((

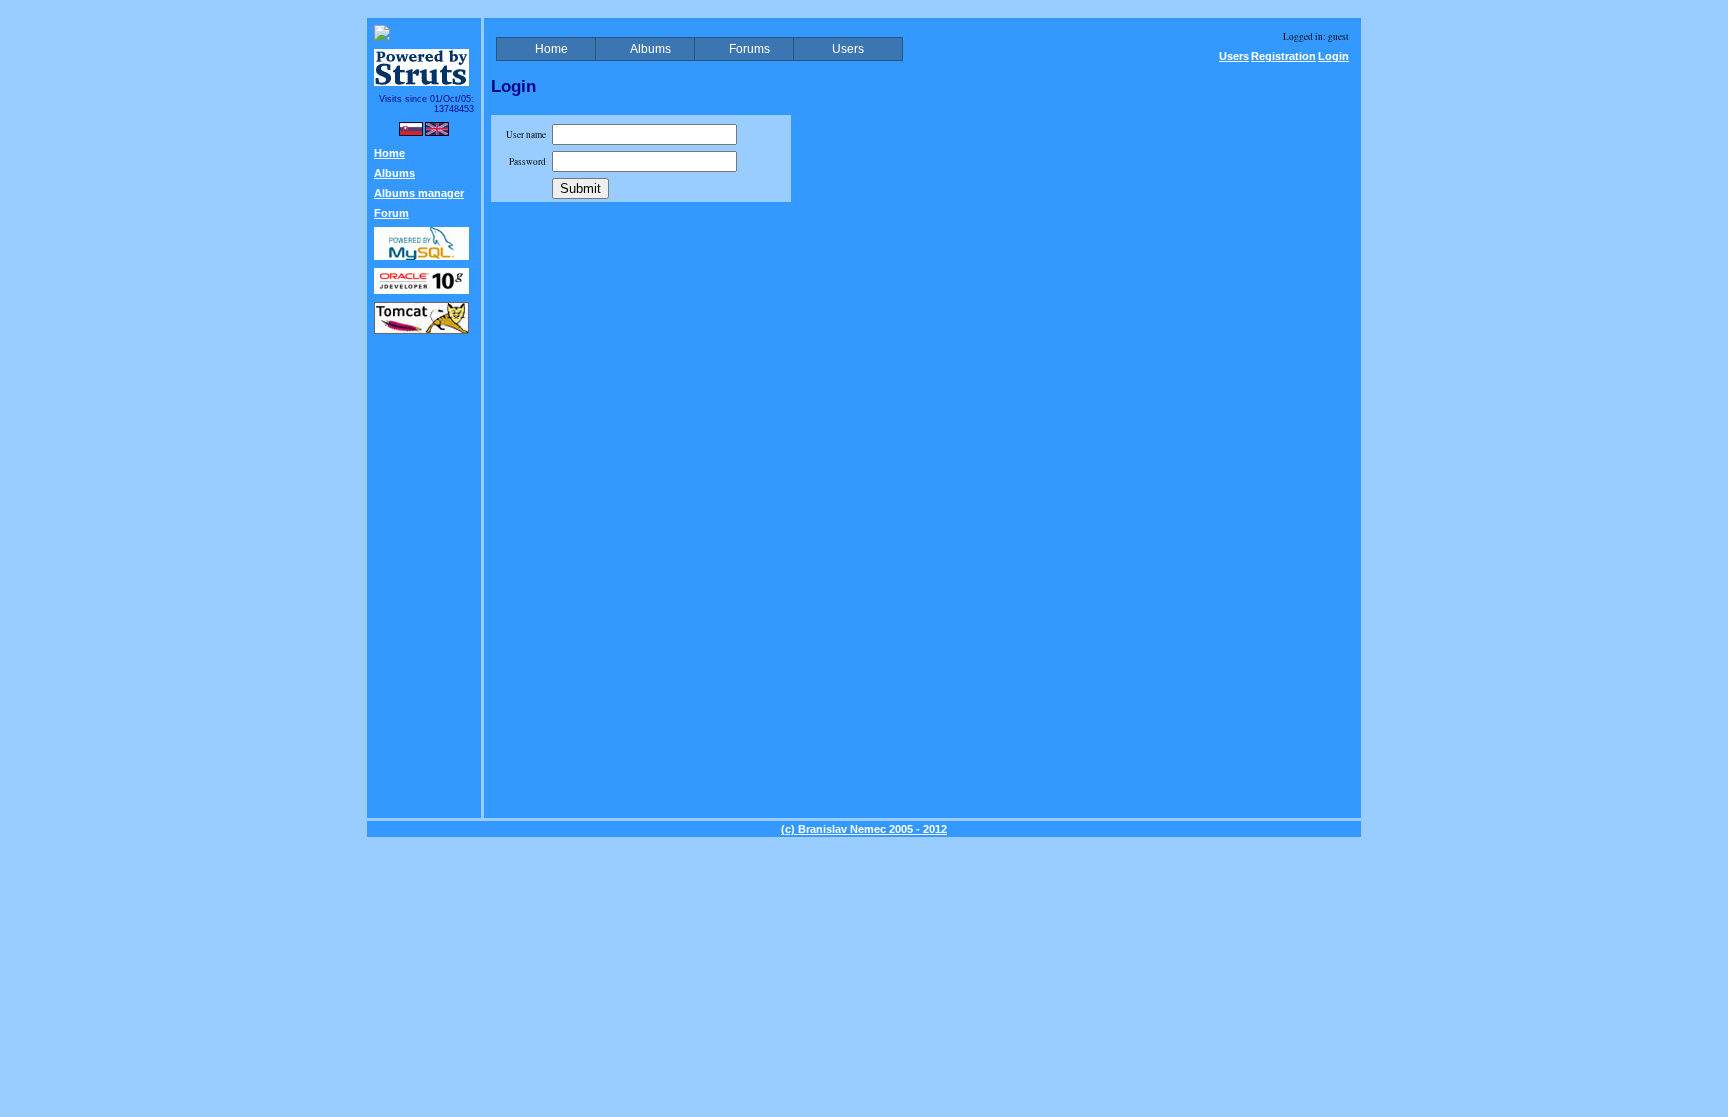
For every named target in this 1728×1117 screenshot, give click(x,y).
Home (389, 153)
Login (1333, 56)
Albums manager (419, 193)
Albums (394, 173)
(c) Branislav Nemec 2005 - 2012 (864, 829)
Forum (391, 213)
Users (1234, 56)
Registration (1283, 56)
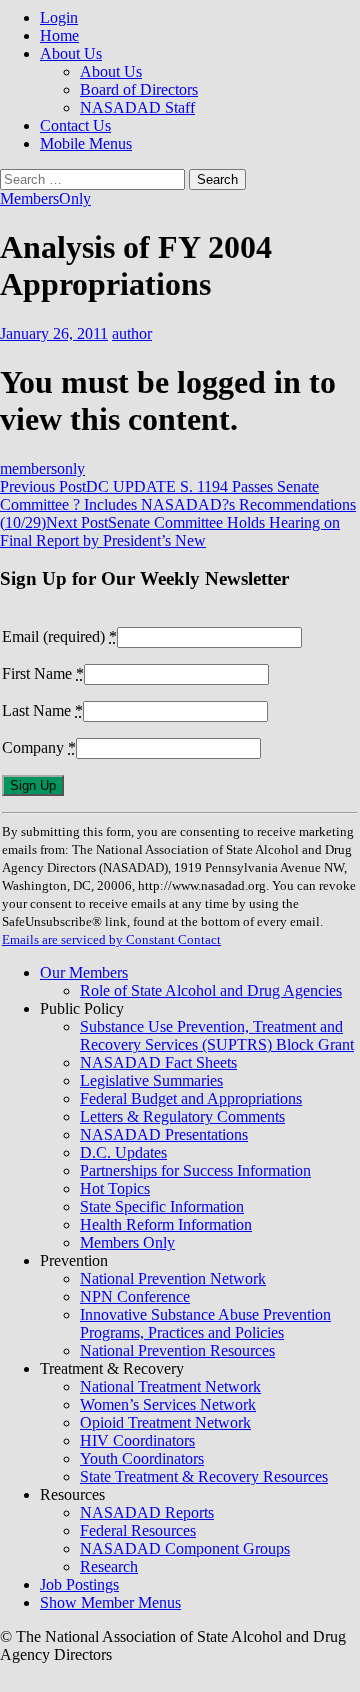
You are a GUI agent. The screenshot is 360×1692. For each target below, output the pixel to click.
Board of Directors (139, 89)
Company (39, 747)
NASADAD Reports (147, 1512)
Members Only (127, 1242)
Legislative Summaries (151, 1080)
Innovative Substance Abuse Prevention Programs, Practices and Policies (205, 1323)
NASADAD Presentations (164, 1134)
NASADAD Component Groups (185, 1548)
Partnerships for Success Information (195, 1170)
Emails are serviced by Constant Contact (111, 939)
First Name (43, 673)
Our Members (84, 972)
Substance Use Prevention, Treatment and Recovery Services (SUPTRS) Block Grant (217, 1035)
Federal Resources (138, 1530)
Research (109, 1566)
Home (59, 35)
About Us (71, 53)
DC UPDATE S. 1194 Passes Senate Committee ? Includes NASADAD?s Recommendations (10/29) (178, 504)
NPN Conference (135, 1296)
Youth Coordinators (142, 1458)
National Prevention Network (173, 1278)
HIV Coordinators (137, 1440)
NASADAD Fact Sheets (158, 1062)
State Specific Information (162, 1206)
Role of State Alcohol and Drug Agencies (211, 990)
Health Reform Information (166, 1224)
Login (59, 17)
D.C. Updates (123, 1152)
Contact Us (75, 125)
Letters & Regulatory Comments (182, 1116)
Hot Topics (115, 1188)
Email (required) (59, 636)
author (132, 333)
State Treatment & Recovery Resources (204, 1476)
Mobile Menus (86, 143)
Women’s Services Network (168, 1404)
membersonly (42, 468)
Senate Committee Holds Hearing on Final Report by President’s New (170, 531)
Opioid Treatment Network (165, 1422)
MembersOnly (45, 198)
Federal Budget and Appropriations (191, 1098)
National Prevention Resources (177, 1350)
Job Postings (79, 1584)
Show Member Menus (110, 1602)
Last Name (42, 710)
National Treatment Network (170, 1386)
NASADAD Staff (137, 107)
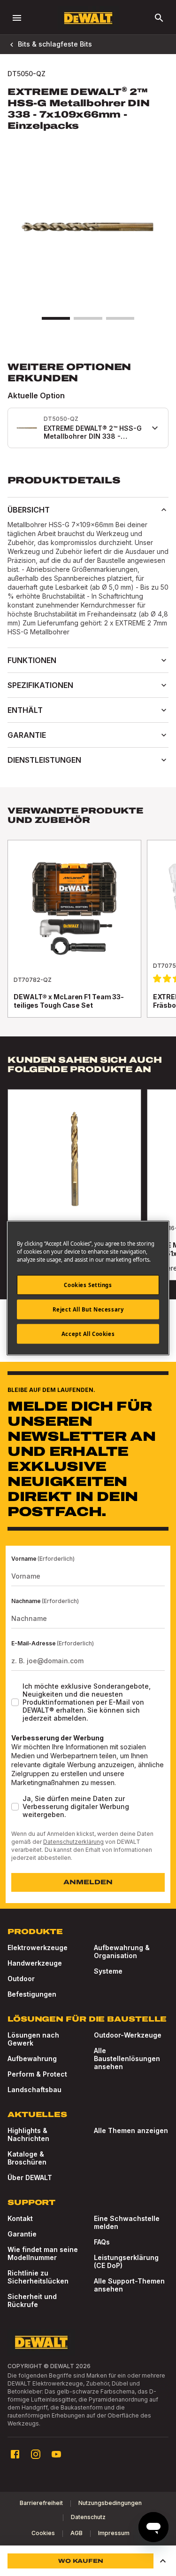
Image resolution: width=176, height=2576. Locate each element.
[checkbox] (15, 1702)
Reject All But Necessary (88, 1309)
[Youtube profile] (56, 2454)
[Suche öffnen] (159, 17)
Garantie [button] (27, 735)
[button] (162, 2561)
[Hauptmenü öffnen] (17, 17)
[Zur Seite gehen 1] (56, 318)
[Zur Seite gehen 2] (88, 318)
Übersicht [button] (29, 509)
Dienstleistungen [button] (44, 760)
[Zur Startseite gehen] (88, 18)
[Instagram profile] (35, 2454)
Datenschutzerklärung (73, 1841)
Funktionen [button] (32, 660)
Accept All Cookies (88, 1333)
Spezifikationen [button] (40, 685)
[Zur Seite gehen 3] (120, 318)
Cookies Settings (88, 1284)
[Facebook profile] (15, 2454)
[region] (88, 938)
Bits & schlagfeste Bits (55, 44)
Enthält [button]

))

With pictures removed, write out exactly each line of the entries from the first through the line that holds "Mobile Menus (86, 143)".

Solution to this problem:
For every named target in this 1728×1117 screenshot, give click(x,y).
Home (389, 153)
Login (1333, 56)
Albums manager (419, 193)
Albums (394, 173)
(c) Branislav Nemec 2005 - 2012 (864, 829)
Forum (391, 213)
Users (1234, 56)
Registration (1283, 56)
You are a GUI agent. The screenshot is 360×1692. For each target below, output the pixel to click.
Board of Directors (139, 89)
Company (39, 747)
NASADAD Reports (147, 1512)
Members Only (127, 1242)
Legislative Summaries (151, 1080)
Innovative Substance Abuse Prevention Programs, Practices and Policies (205, 1323)
NASADAD Presentations (164, 1134)
NASADAD Component Groups (185, 1548)
Partnerships for Success Information (195, 1170)
Emails are serviced by Constant Contact (111, 939)
First Name (43, 673)
Our Members (84, 972)
Substance Use Prevention, Treatment and Recovery Services (SUPTRS) Block Grant (217, 1035)
Federal Resources (138, 1530)
Research (109, 1566)
Home (59, 35)
About Us (71, 53)
DC UPDATE S. 1194 Passes Senate Committee ? Includes NASADAD?s Recommendations (10/29) (178, 504)
NPN Conference (135, 1296)
Youth Coordinators (142, 1458)
National Prevention Network (173, 1278)
HIV Coordinators (137, 1440)
NASADAD Fact Sheets (158, 1062)
State Specific Information (162, 1206)
Role of State Alcohol and Drug Agencies (211, 990)
Health Reform Information (166, 1224)
Login (59, 17)
D.C. Updates (123, 1152)
Contact Us (75, 125)
Letters & Regulatory Comments (182, 1116)
Hot Topics (115, 1188)
Email (required) (59, 636)
author (132, 333)
State Treatment & Recovery Resources (204, 1476)
Mobile Menus (86, 143)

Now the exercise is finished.